You can see, too, that Dhoni is far more comfortable manipulating his bowlers in a one-day game. He can pinch a couple of overs here, three or four there, and get by. One-day captaincy is much more about instinct and short-term rewards, which we in India are naturally adept at extracting. We see opportunities quickly, we rush in, we are satisfied. A space opens up in a crowded local train and we edge in there, a new counter opens at a bus station and we are first in the new queue; our eyes are forever darting around looking for an opening because if we miss it we may not get another. As a wonderfully instinctive person who has his wits around him, Dhoni revels in these conditions. A five-day game is more like booking your ticket early and reserving a seat rather than charging around looking for one.
Maybe if he had a better bowling attack in Test cricket, he would lead differently. In the last eight Tests India have been very poor with the ball (as indeed with the bat, but that is a relatively easier solution to find). Dhoni has had no incisors; at best he has had molars, and he has looked lost. Fifty overs have come and gone without a change of innings.

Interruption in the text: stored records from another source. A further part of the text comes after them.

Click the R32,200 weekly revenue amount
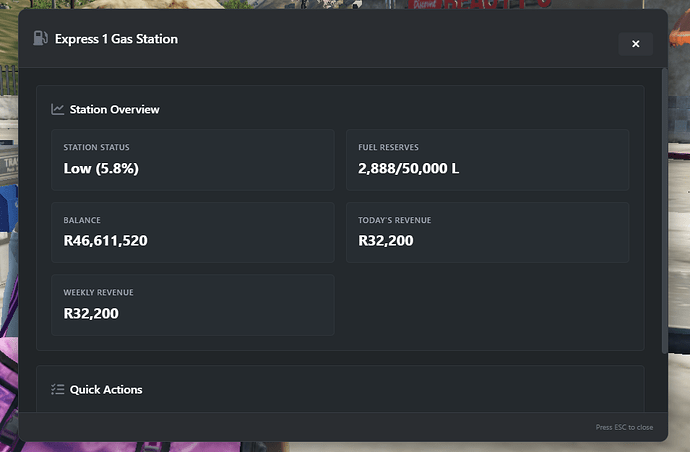690x452 pixels. pos(91,313)
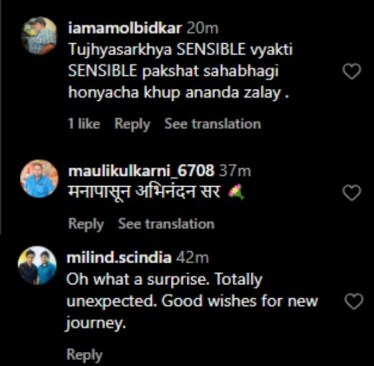Image resolution: width=374 pixels, height=366 pixels.
Task: Open iamamolbidkar's profile picture
Action: [x=39, y=35]
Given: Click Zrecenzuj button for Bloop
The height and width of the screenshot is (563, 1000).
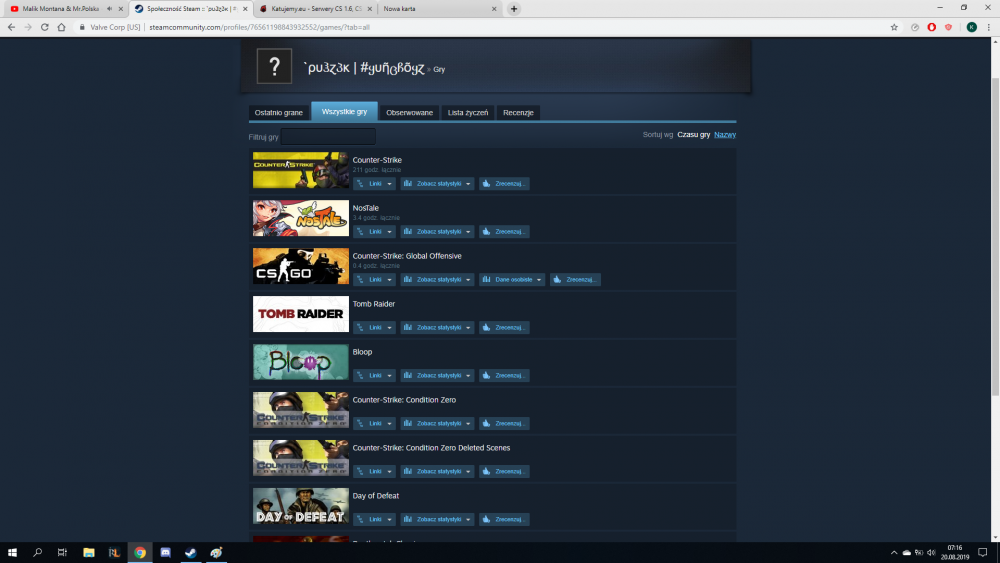Looking at the screenshot, I should point(504,376).
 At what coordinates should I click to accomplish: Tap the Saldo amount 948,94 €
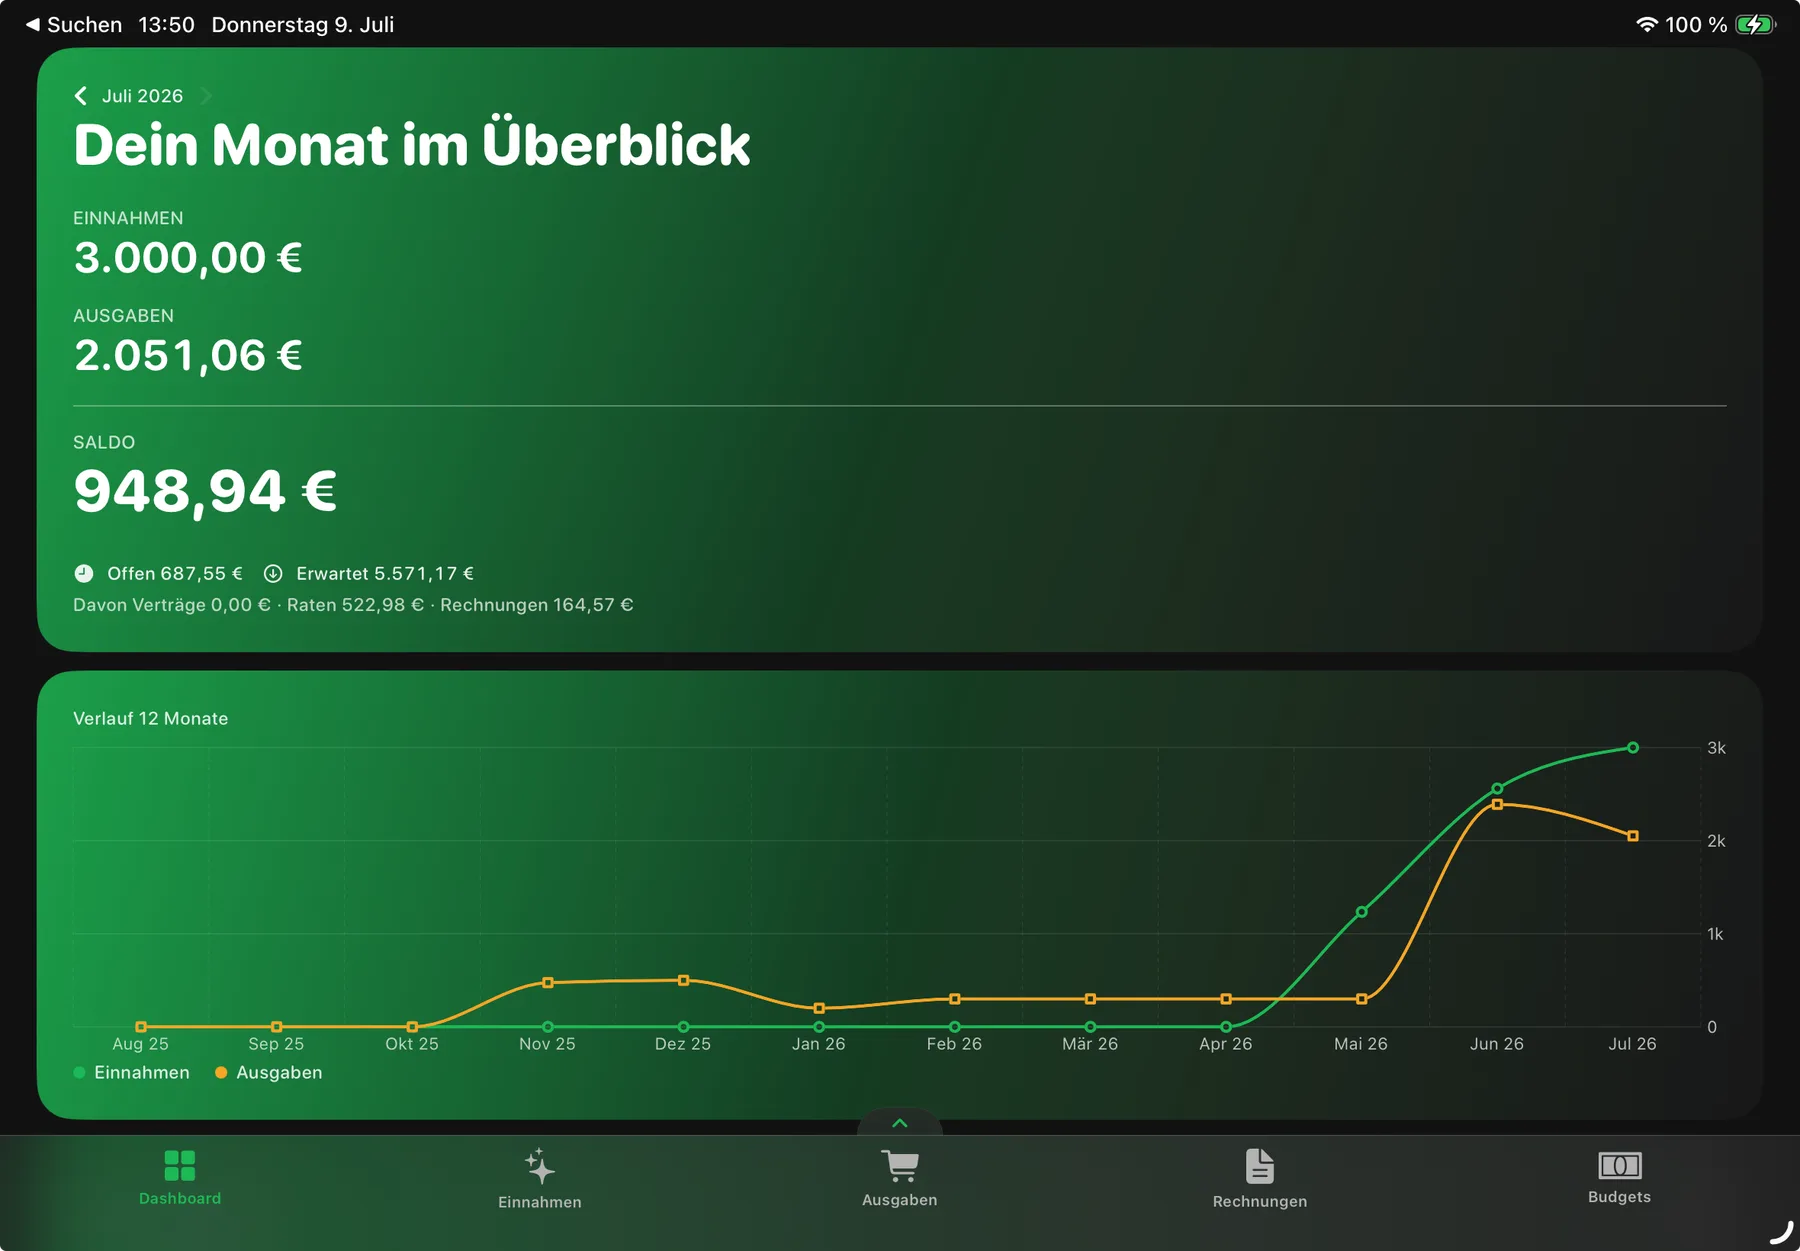click(x=205, y=491)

But until India learns to celebrate bowling, this will continue. Till the production process becomes more rigorous, this will continue. I have been looking at Ashok Dinda's figures in domestic cricket and they are exciting. Sourav Ganguly thinks he is the best fast bowler in India. But how do we judge him if the batsmen he dismisses don't look like they will dominate him? Till he, or for that matter any young bowler, gets to bowl to quality opposition in domestic cricket, he will have to learn his craft in Test matches. Like Umesh Yadav is. And that is why I keep going on about the structure of domestic cricket. A Mercedes doesn't emerge from raw material of unknown quality. It becomes a Mercedes because of the rigour it is put through. For India to become a dominant Test nation and not just a good one-day cricket team, bowling will have to be a priority, and that cannot happen with the existing structure.
And so India will continue to do well in forms of cricket that require short, instinctive jabs, and will continue to struggle in forms that need discipline and sustained performance. Is that a reflection of the policy planning and execution on the Indian political landscape - short-term jabs rather than long-term plans?